Article: Hopeful (and gullible) Facebook users wasted no time spreading this message far and wide across the platform. At the time of this writing, the photo has received over 550,000 shares!

For those of you that don’t know, the Powerball lottery paid out 588 million dollars this week (5/24/13), and Nolan (if that is even his real name) is using the event as a way to dupe thousands of people. One of my own friends shared the photo, and when I called them out on it I got the typical response: “I figured it wasn’t true, but why not try?”

The image wasn’t genuine and has been photoshopped. It has also been pointed out that on a legitimate ticket, the numbers would be presented from the smallest to the largest, and this photo clearly shows numbers out of order.

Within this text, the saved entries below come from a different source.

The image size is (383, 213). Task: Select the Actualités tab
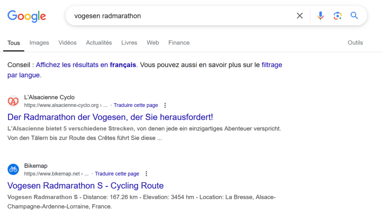(x=99, y=43)
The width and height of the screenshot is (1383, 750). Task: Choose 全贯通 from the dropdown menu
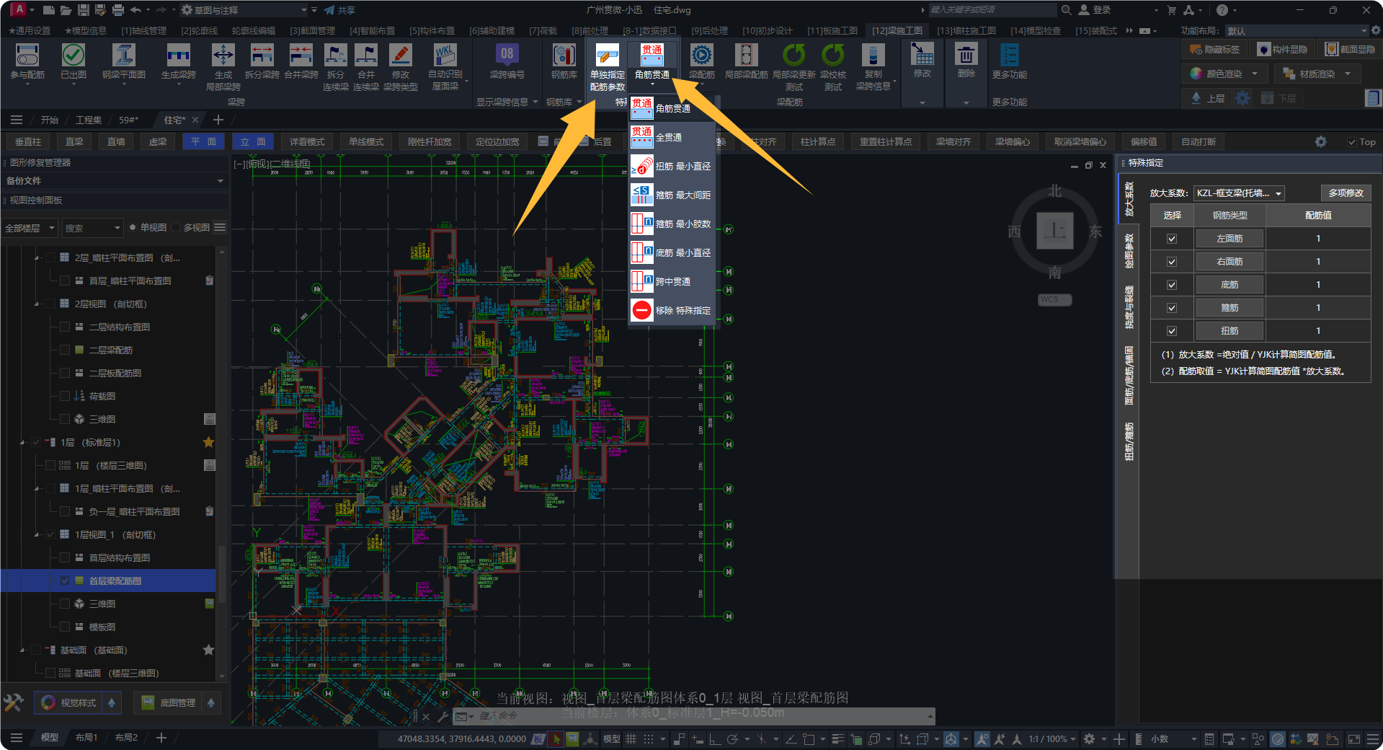click(x=669, y=137)
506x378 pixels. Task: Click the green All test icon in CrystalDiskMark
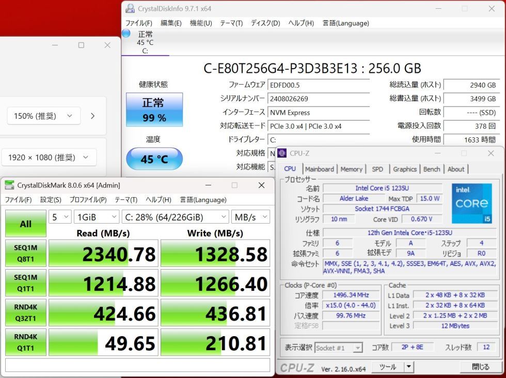[x=25, y=224]
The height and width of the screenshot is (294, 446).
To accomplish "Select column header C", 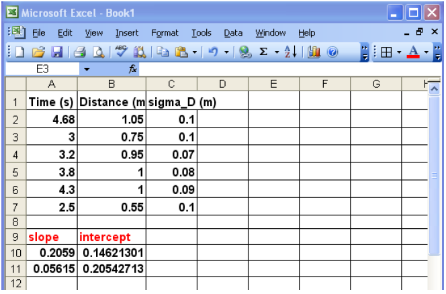I will [172, 84].
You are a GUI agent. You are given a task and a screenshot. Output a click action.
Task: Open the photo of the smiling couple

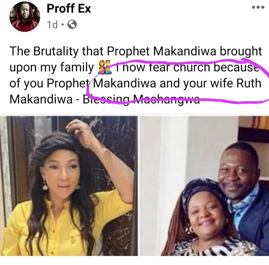pyautogui.click(x=204, y=186)
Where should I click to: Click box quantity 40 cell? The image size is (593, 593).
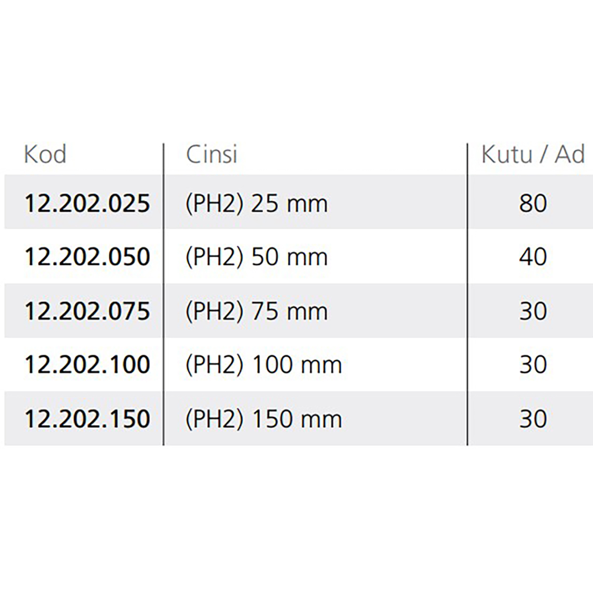point(533,257)
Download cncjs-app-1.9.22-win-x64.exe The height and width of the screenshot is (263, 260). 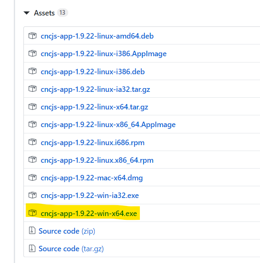coord(89,214)
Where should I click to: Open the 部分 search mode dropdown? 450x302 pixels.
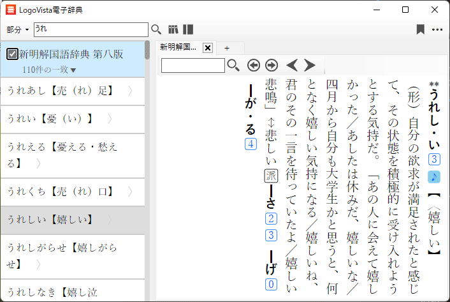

Before getting caught up in the moment, always take a few moments and verify Facebook rumors, updates and posts. It might save you some embarrassment from looking really silly to your friends! End Article

The trouble is, the phrase 'it can't hurt' can hurt plenty. I get more grief for posting links telling of fake photos or stories you'd think I'd just stop. I mean, it's not like I'm never wrong - I'm wrong A LOT. But I'm willing to admit it and correct it. Others - not so much. In fact, posting on the above 'community page' of this scammer got me spanked by Facebook and I had to file a protest - but right now I'm banned from making 'public comments'. Nice, huh?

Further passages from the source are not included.